* [Source document]
8. Exercise of SAR. This SAR may be exercised by the person then entitled to do so as
to any Shares, and such exercise must be in accordance with the Companys published exercise
procedures, as in effect from time to time, which may require the Grantee to exercise this SAR
through the Companys designated broker or administrator. All exercises must be accompanied by
payment of the aggregate exercise price together with all taxes the Company determines are
required to be withheld by reason of the exercise of this SAR or as are otherwise required under
Paragraph 10 below. Exercise forms are available from the Stock Plan Administration. Payment of
the aggregate exercise price must be (i) in cash (including check, bank draft or money order), or
(ii) for cashless exercises during the open trading window, by delivery of such documentation as
the Committee and any broker of deposit, if applicable, shall require to effect an exercise of the
SAR and delivery to the Company of the sale or loan proceeds required to pay the exercise price, in
each case plus any applicable withholding taxes.
9. Payment of SAR Amount. Upon exercise of this SAR, the Grantee shall be entitled to
receive the number of Shares (the SAR Amount), less applicable withholdings, determined by (i)

* [Given material]
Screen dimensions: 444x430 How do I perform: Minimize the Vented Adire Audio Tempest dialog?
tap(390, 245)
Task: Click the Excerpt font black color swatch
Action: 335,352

* [Exercise instructions]
1 – According to the SAR agreement, where can exercise forms be obtained?
2 – Please translate this sentence from the SAR agreement into Spanish: "Exercise forms are available from the Stock Plan Administration."
3 – Resume the SAR agreement from the point where it stops.
The data comes from a source unrelated to the SAR agreement.

* [Task responses]
1 – From the Stock Plan Administration.

2 – Los formularios de ejercicio están disponibles en la Administración del Plan de Acciones.

3 –
multiplying (a) the difference between the Fair Market Value of a Share on the date of exercise
over the Exercise Price; times (b) the number of Shares with respect to which this SAR is
exercised, and (ii) dividing the product of (a) and (b) by the Fair Market Value of a Share on the
date of exercise. The SAR Amount shall be paid solely in whole Shares; any fractional amount shall
be rounded down to the nearest whole share. Shares issued pursuant to the exercise of this SAR may
be delivered in book form or listed in street name with a brokerage company of the Companys
choice.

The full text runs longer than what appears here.